Due to the coronavirus (COVID-19) pandemic, this project has been delayed.

Project goal: Fill a significant gap in documentation of the park’s human history with a report detailing traditional American Indian land-use and lifeways in northern Yosemite.

Why this work matters: For thousands of years, American Indians lived in and traveled through the Yosemite area, including in what is today the northern part of the national park. A lack of information about that extensive human history, however, has led to imprecise or incomplete representations of Yosemite’s past that omit key perspectives.

Providing a fuller, more accurate picture of the area’s first residents requires a concerted effort to document and share Yosemite’s ethnohistory, the history of people and cultures. Through this project, members of the Bridgeport Indian Colony, a federally recognized tribe in the eastern Sierra Nevada, will conduct archival research and interview elders from across the Yosemite area. Drawing on that research, they’ll write and distribute a detailed document with information on where people lived and traveled, as well as traditional knowledge, stories and practices.

How your support helps: This grant provides the necessary funding for the Bridgeport Indian Colony to move forward with a long-awaited research effort. The final document, which will be shared with the park and public, will help Yosemite staff provide more accurate educational information to visitors and better incorporate American Indian history and perspectives into park projects; will help researchers deepen their understanding of the Sierra Nevada’s human stories; and will provide members of the Bridgeport Indian Colony and other traditionally associated American Indian tribes and groups with a more complete record of their history in the Yosemite area.

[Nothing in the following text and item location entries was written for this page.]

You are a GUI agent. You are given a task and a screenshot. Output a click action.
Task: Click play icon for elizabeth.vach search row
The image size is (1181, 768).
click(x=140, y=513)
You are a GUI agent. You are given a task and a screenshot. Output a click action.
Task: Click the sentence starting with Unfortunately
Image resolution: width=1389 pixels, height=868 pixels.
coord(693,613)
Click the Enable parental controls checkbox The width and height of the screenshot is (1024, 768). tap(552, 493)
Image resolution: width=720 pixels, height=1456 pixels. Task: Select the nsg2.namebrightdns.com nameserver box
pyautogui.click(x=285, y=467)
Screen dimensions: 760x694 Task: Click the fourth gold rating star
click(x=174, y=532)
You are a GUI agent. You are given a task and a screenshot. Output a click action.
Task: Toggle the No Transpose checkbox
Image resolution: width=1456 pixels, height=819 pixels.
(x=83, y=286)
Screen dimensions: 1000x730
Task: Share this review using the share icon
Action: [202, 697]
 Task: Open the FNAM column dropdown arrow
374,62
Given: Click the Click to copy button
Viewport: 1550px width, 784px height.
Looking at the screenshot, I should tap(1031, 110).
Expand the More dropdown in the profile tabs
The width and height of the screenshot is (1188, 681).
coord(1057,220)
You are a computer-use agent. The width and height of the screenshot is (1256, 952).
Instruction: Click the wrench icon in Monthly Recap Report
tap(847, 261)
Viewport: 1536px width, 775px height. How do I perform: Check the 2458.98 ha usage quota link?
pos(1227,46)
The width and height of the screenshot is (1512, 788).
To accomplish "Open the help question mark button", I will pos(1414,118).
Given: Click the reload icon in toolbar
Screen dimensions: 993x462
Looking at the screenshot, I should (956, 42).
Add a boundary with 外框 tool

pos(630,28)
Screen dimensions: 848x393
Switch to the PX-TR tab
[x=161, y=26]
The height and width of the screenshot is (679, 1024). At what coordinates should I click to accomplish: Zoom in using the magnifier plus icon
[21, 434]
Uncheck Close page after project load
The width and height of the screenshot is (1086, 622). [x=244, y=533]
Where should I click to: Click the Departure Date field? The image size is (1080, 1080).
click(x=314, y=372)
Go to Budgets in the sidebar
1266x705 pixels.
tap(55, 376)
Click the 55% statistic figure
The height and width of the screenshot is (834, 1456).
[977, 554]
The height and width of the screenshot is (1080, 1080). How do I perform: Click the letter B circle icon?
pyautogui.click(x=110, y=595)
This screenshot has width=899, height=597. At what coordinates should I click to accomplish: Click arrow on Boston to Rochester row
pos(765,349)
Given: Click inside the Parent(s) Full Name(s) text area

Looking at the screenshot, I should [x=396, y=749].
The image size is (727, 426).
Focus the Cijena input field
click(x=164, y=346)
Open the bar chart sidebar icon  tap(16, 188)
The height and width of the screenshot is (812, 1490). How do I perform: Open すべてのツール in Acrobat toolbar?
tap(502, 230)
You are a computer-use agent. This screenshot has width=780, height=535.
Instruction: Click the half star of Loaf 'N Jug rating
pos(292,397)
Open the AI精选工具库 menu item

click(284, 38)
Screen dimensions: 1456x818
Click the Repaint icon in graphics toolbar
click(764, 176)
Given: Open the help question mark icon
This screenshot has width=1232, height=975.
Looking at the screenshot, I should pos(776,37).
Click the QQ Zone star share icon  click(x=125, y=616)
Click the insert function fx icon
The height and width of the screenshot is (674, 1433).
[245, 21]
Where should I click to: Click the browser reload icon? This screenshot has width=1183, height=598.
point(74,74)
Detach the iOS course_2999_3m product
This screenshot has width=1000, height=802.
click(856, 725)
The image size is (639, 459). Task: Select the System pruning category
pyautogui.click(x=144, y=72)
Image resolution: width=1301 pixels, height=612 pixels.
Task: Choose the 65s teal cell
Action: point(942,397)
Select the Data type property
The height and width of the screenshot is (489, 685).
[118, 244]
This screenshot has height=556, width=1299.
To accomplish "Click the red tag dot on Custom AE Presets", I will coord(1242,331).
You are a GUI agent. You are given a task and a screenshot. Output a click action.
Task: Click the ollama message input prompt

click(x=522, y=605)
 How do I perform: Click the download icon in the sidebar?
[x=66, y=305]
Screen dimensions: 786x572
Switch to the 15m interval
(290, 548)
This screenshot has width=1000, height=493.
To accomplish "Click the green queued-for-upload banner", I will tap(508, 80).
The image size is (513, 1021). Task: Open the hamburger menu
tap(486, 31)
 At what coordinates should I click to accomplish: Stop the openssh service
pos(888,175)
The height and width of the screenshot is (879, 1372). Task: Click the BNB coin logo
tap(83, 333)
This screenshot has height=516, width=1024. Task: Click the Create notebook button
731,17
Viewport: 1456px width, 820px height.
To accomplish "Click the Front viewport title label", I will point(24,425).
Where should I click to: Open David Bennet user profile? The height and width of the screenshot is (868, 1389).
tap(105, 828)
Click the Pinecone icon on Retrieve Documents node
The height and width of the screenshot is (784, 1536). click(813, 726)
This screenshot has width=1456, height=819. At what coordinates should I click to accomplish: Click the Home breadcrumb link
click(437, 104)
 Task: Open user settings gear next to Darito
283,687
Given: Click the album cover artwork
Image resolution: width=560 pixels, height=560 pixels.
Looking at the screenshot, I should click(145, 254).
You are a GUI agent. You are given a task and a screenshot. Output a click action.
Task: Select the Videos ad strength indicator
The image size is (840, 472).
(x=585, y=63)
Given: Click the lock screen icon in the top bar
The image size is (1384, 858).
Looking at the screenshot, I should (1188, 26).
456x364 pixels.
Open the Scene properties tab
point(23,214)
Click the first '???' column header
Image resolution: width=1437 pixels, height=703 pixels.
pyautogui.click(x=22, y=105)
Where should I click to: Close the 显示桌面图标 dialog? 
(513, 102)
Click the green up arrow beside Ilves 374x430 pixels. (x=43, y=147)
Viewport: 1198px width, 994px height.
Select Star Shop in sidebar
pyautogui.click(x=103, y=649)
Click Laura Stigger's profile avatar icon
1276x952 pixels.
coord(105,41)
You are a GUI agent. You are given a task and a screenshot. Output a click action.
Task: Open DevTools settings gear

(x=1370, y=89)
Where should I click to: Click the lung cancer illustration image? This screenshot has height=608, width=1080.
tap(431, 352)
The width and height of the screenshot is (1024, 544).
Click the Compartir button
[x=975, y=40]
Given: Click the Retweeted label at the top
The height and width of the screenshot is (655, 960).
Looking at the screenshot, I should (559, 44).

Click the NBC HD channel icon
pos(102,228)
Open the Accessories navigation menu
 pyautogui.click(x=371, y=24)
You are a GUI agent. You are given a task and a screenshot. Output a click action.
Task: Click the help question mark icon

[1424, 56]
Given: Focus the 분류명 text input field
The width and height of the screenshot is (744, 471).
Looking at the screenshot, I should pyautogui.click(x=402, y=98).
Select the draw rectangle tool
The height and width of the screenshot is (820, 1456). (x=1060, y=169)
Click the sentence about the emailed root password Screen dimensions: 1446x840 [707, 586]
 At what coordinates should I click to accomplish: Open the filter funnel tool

Partnering with Yosemite National Park and Bridgeport Indian Colony. The Bridgeport Indian Colony (BIC) is located near Bridgeport, California, just east of Yosemite National Park. The BIC community consists of more than 100 descendants from the Miwok, Mono, Paiute, Shoshone and Washoe tribes.

Scott Carpenter

Cultural Resources Program Manager, Yosemite National Park

Project Notes

"The development of a tribally produced history would aid the park, the state, the nation, tribes and the public. This information is very important as tribes and the National Park Service work together to preserve history and conduct meaningful consultation with tribal traditional knowledge."